**Data excerpts**
* BEGIN *

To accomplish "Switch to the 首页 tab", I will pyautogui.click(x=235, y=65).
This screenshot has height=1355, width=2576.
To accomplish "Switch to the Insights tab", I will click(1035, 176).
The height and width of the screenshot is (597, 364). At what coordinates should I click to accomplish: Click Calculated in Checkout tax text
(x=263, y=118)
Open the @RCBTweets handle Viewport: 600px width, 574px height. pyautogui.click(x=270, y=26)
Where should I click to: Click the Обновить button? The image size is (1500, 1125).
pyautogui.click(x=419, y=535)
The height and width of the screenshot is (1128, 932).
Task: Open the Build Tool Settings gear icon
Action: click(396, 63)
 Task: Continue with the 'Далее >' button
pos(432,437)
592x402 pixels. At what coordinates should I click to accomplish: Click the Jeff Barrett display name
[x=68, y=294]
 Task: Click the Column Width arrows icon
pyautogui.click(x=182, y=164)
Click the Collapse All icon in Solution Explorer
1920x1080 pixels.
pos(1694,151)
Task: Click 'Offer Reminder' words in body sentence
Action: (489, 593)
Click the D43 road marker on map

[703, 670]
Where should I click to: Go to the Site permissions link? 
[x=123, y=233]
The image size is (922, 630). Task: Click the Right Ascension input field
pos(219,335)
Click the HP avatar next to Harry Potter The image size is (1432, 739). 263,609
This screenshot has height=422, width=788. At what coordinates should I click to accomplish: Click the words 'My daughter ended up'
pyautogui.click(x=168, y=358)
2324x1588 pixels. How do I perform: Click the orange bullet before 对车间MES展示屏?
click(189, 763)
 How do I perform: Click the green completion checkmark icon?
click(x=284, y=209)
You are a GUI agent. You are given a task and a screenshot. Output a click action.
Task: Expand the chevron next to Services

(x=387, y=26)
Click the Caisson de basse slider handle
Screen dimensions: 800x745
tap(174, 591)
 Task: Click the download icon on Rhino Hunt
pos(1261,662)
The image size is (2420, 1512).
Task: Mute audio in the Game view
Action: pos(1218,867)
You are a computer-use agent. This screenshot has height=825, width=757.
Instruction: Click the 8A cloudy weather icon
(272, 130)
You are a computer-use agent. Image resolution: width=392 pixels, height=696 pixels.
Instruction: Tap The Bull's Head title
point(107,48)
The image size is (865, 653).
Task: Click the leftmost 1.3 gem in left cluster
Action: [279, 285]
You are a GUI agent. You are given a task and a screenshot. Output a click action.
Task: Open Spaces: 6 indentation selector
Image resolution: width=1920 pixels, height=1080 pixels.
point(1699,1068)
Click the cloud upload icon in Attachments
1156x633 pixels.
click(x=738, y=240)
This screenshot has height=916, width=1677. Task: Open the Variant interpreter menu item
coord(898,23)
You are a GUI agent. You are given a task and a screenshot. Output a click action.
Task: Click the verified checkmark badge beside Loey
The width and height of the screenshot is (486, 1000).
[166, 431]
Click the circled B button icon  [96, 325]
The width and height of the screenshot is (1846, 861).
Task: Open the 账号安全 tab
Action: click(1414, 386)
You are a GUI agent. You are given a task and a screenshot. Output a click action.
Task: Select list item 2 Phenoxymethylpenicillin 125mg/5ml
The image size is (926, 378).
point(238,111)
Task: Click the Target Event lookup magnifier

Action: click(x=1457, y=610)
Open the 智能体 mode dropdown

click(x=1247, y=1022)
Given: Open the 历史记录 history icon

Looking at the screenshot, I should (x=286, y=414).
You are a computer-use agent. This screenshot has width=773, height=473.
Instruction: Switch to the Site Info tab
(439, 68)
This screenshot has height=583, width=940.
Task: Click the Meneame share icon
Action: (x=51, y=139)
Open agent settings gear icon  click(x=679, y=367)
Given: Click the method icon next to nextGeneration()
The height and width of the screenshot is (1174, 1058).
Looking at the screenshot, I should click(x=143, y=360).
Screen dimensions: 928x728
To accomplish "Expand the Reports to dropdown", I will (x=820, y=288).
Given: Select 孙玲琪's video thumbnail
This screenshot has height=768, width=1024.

* END *

**Task brief**
Pick out each line of the rows above that contains the word "Switch", and copy those lines in full.

**Result**
To accomplish "Switch to the 首页 tab", I will pyautogui.click(x=235, y=65).
To accomplish "Switch to the Insights tab", I will click(1035, 176).
Instruction: Switch to the Site Info tab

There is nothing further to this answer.